Evidence for a role of the Bcl-2 family in the pathophysiology of Parkin-associated parkinsonism using a human fibroblast model

S Orolicki ¹, A Grunewald ¹, A Rakovic ¹, P Seibler ¹, K Lohmann ¹, N Kock ¹, C Klein ¹

¹Lübeck

Congress Abstract

Parkinson's disease (PD) is a primarily sporadically occurring neurodegenerative disorder of advanced age. In the last few years several genes have been identified, including Parkin, coding for an E3 ligase involved in proteasomal protein degradation. Recent findings implicate oxidative damage and apoptosis as key molecular mechanisms of both sporadic and familial PD.

To characterize the possible role of molecular mechanisms in samples originating from patients with monogenic PD, we employed human skin fibroblasts from 8 Parkin mutation carriers (2 homozygous: delEx7, 1072Tdel and 1 compound heterozygous delEx7+c.1072Tdel; 5 heterozygous of either mutation) and 2 controls from the same family. After isolation of total proteins and subcellular fractionation, protein lysates were analyzed using Western blotting and immunocytochemistry to detect apoptosis-related changes. Oxy Dot blot and dihydorethidium staining served to monitor the status of oxidative stress. In order to evaluate the role of mitochondrial function, we challenged fibroblasts with paraquat, an oxidative stress inducer.

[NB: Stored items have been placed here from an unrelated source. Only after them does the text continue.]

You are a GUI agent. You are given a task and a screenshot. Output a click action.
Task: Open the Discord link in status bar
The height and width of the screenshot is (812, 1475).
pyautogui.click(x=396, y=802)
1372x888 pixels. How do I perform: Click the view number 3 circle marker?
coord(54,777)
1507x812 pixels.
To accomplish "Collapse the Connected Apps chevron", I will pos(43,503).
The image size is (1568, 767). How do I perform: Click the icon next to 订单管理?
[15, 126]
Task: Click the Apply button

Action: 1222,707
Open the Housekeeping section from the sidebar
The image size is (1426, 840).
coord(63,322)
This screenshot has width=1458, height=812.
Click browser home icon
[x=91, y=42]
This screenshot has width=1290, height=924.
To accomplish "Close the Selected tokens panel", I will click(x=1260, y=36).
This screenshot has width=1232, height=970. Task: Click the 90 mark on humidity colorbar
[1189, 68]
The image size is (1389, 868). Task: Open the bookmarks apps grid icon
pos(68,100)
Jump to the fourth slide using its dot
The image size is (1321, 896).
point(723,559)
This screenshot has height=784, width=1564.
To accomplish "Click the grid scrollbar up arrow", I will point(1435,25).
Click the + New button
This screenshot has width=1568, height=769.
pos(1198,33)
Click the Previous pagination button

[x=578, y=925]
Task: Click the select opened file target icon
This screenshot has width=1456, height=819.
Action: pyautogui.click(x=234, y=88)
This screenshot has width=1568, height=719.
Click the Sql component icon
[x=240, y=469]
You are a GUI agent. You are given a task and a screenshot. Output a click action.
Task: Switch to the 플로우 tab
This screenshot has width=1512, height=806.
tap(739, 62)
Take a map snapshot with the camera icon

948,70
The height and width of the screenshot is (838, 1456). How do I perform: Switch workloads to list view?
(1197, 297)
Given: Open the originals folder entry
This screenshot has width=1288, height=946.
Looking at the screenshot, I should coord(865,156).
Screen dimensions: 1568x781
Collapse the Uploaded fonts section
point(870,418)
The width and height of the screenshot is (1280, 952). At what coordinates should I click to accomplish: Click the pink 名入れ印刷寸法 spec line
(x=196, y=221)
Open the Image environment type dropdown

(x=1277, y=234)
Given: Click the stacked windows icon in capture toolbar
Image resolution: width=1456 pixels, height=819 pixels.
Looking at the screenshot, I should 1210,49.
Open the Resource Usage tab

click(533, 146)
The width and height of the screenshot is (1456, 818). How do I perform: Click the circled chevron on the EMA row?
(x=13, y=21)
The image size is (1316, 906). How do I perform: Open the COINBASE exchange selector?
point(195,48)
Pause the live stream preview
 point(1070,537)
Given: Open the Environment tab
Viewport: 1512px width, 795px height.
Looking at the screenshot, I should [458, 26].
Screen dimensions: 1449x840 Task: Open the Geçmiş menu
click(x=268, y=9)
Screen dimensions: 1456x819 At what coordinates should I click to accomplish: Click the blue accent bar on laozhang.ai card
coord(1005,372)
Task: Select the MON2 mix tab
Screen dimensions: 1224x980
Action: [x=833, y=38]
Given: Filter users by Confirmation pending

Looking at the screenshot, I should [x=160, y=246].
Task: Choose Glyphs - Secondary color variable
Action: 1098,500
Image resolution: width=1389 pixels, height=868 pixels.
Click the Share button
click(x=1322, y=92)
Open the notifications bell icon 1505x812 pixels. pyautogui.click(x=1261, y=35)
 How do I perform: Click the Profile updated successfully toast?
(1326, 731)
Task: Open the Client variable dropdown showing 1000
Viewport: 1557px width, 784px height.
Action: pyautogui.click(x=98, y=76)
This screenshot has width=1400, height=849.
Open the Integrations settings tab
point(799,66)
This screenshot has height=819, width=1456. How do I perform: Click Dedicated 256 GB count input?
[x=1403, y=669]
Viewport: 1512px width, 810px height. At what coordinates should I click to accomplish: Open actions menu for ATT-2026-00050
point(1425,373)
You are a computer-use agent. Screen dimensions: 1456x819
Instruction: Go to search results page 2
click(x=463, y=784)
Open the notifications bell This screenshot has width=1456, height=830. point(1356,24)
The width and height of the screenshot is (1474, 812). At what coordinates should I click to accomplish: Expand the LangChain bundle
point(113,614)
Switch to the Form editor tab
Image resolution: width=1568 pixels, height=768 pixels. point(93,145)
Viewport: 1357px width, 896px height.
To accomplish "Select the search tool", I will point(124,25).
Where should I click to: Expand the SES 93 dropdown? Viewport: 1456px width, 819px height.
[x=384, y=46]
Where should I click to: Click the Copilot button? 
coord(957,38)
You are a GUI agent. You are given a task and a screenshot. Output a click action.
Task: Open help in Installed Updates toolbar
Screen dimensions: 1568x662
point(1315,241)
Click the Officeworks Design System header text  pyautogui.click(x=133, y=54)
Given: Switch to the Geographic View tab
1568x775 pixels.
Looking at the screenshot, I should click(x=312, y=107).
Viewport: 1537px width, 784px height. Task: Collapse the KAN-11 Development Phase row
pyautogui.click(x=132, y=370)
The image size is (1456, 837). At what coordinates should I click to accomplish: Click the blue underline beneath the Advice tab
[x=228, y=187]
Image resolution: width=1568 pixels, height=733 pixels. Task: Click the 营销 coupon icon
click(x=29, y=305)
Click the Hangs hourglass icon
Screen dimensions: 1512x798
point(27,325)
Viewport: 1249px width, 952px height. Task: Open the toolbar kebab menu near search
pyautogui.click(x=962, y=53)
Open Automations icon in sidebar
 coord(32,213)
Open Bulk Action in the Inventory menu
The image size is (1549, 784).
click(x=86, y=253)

Western blotting revealed changes of Bax expression, with higher Bax levels in fibroblasts harbouring Parkin homozygous or compound heterozygous mutations, than in the control cells. On the contrary, levels of Bcl-2 were decreased in the fibroblasts with homozygous and compound heterozygous mutations. After paraquat treatment, changes on the level of Bax were more prominent: the level of mitochondrial Bax was increased over the cytosolic Bax. Compared to controls, the localization of cytochrome C was shifted from the mitochondrial towards the cytosolic fraction of all mutant cells. This finding became more obvious after paraquat treatment. An almost two-fold higher level of protein oxidation was detected in all mutant cells. Using immunostaining, we demonstrated an intensive localization of Bax in the mitochondrial network of mutant fibroblasts, whereas cytochrome C was diffusely localized throughout the cytosol. These changes were more prominent after paraquat treatment.

First, our results strongly indicate an involvement of apoptotic processes and oxidative cell damage leading to cell death and support involvement of mitochondrial dysfunction in the pathogenesis of Parkin-related PD. Second, we here present a novel approach to study the pathogenesis of cellular damage underlying genetic PD, establishing human skin fibroblasts from Parkin mutation carriers as a suitable model.